Indisputably, we are a better nation now than we were in 1963. A black man is in the White House. A stretch of two-lane asphalt in Mississippi is dedicated to three civil rights workers murdered by Mississippi's sons in 1964. Blacks in that state are actually allowed to vote now.
But then something like this happens, and you wonder about that endless loop again. You see what flies on the grounds of the South Carolina statehouse this day, and you marvel again at how well William Faulkner knew his South.
What flies there is the Confederate flag.
It flies there proudly.
It flies, proudly, at full staff, even as state and national flags atop the statehouse have been lowered.
It flies, proudly, as South Carolina's governor, Nikki Haley, justifies it with confused rhetoric about unoffended CEOs and how her state has put its dark, seditious past behind it because it elected her, an Indian-American.
It flies. Proudly.
And if there's a valid point to be made that lowering it would only confer legitimacy on what is, at bottom, a mere historical relic, it's equally valid to point out that common decency demands you do so, if only for awhile. Symbolism matters, and the symbolism here is powerful: The flag of a wanna-be racist nation flying proudly in the wake of a racist act of violence carried out by one of that wanna-be nation's spiritual descendants.
Symbolism matters. It certainly mattered to Dylann Roof, who picked his target with both malice and purpose aforethought. The church he chose is one of the most historic African-American churches in the nation. It was founded by Denmark Vesey, who led a slave revolt in the 1820s and got himself hanged for it. The descendants of those who did the hanging were the ones who gave birth to the Confederacy, established on the proposition that men like Vesey were not men at all, but beasts of burden whose enslavement was enshrined in the Confederate constitution.
A century of Confederate apologists trying to ennoble that proposition cannot change its essential truth. It cannot change the inescapable conclusion that when Roof struck out at Denmark Vesey's church, he was striking a blow for the idea that killed Vesey, and for the wanna-be nation that arose from that idea.

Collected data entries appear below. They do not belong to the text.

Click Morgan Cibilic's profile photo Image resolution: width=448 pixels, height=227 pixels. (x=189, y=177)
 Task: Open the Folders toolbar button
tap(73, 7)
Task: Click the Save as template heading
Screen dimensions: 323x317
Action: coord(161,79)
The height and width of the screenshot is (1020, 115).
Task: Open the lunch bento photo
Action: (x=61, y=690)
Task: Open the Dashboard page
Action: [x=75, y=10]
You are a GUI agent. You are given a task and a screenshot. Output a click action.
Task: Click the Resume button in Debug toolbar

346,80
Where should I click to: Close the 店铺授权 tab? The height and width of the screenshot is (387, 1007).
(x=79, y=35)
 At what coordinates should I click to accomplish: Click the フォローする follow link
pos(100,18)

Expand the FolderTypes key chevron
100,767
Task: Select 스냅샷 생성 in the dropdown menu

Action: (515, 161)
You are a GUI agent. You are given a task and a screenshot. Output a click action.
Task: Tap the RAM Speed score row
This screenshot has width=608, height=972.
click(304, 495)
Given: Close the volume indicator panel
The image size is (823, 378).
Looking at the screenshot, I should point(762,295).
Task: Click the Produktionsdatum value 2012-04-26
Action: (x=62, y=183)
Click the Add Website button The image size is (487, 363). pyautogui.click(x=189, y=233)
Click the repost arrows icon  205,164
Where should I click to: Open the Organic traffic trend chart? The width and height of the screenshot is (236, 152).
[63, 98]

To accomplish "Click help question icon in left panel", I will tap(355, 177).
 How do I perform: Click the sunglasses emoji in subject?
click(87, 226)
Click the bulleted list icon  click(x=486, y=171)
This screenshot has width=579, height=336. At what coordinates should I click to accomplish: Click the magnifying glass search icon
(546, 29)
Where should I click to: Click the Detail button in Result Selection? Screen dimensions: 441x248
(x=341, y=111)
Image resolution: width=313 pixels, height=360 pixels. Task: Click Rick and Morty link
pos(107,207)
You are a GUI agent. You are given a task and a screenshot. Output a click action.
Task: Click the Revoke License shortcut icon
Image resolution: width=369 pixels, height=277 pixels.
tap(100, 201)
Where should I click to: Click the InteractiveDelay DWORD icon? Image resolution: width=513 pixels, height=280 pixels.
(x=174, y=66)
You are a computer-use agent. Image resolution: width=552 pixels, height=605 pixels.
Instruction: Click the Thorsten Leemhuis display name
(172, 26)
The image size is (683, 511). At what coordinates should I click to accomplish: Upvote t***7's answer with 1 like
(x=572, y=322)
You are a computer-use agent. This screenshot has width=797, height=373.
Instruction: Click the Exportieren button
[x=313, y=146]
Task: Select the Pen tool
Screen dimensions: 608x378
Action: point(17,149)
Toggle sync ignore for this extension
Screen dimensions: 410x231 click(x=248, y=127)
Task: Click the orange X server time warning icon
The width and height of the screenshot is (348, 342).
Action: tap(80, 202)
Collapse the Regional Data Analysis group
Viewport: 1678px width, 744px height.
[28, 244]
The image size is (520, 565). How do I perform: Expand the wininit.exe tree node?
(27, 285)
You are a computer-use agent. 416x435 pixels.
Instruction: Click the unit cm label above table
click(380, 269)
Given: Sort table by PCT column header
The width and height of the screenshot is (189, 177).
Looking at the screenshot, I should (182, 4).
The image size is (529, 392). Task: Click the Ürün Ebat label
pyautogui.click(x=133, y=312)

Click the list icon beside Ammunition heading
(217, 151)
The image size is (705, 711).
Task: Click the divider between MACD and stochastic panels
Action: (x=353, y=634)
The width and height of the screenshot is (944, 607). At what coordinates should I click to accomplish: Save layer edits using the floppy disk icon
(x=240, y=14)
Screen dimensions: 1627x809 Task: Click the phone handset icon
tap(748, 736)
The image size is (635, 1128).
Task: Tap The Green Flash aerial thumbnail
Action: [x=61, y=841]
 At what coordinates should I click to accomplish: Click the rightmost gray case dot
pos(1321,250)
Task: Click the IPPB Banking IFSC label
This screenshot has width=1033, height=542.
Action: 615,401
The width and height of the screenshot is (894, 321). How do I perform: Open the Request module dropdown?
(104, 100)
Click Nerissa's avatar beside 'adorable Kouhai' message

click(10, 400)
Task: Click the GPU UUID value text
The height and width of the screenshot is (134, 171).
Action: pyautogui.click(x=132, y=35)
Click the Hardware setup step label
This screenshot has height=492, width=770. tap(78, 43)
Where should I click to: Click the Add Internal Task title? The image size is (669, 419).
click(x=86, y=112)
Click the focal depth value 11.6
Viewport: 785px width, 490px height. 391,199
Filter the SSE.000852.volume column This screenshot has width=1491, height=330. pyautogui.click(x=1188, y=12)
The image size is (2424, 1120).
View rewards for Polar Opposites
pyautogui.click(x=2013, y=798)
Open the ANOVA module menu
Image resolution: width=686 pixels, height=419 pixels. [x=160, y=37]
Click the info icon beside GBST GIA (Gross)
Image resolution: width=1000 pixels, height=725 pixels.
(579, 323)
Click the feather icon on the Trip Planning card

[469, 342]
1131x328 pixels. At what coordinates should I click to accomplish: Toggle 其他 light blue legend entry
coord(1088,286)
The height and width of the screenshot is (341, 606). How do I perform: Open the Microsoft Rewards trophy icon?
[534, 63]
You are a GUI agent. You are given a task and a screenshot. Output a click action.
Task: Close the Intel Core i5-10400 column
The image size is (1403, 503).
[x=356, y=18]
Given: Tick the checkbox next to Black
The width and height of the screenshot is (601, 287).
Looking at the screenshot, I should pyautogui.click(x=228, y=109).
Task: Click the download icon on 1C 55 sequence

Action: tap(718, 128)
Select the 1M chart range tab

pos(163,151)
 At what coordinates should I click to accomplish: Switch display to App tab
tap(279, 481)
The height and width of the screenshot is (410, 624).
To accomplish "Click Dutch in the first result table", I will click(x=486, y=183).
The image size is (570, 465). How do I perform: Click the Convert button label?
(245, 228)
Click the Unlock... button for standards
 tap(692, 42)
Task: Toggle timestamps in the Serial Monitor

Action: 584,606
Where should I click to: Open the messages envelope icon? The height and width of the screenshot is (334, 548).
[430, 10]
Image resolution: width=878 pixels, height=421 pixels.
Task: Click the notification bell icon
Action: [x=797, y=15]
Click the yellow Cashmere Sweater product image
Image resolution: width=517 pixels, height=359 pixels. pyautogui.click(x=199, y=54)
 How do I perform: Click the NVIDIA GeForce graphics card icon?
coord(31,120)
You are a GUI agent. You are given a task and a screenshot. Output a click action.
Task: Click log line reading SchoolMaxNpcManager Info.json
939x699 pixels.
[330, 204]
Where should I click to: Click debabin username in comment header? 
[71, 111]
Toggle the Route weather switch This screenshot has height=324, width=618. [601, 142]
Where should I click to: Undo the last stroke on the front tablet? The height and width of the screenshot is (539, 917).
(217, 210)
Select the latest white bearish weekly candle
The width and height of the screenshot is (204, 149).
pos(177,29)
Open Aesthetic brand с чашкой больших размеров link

A hundred years ago, Dylann Roof would have marched proudly behind that nation's flag.
Today, it flies proudly outside the South Carolina statehouse.
I can't conceive, under the circumstances, of anything so egregiously tone-deaf.
And so, for once, to hell with the bruised sensibilities of neo-Confederates. Take the damn thing down. Take it down for decency's sake. Take it down for the sake of history. Take it down to break that lunatic loop the Dylann Roofs of the world seem so determined to inflict upon us forever, world without end, amen.
Take it down.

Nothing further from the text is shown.